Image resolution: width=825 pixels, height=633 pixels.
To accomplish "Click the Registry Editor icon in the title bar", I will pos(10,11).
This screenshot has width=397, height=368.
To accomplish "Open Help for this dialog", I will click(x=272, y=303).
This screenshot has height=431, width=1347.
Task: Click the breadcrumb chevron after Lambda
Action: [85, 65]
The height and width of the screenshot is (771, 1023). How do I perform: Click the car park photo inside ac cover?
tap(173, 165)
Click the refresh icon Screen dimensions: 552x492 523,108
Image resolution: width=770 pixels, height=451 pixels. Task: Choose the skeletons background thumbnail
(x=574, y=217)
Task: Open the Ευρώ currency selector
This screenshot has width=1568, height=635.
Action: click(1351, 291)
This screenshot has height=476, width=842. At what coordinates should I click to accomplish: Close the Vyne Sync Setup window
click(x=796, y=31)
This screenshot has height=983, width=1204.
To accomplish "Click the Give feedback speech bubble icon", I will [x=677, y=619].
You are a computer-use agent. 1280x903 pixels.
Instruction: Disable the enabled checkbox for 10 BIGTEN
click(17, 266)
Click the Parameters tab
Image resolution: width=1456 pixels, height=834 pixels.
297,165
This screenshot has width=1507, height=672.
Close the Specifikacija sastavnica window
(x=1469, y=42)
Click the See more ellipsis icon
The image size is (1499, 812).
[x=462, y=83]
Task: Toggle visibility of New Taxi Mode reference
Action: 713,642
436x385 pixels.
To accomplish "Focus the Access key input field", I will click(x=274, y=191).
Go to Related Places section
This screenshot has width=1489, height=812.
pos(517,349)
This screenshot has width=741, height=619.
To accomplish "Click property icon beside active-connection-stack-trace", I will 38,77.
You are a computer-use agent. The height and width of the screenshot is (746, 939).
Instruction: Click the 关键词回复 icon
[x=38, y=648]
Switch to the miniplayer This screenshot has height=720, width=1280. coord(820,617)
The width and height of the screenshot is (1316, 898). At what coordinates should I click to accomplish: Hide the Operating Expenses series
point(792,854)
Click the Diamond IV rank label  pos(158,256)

....

• TASK BRIEF: Looking at the records above, how many lines contain "agent"? Only the number is needed.

• RESPONSE: 2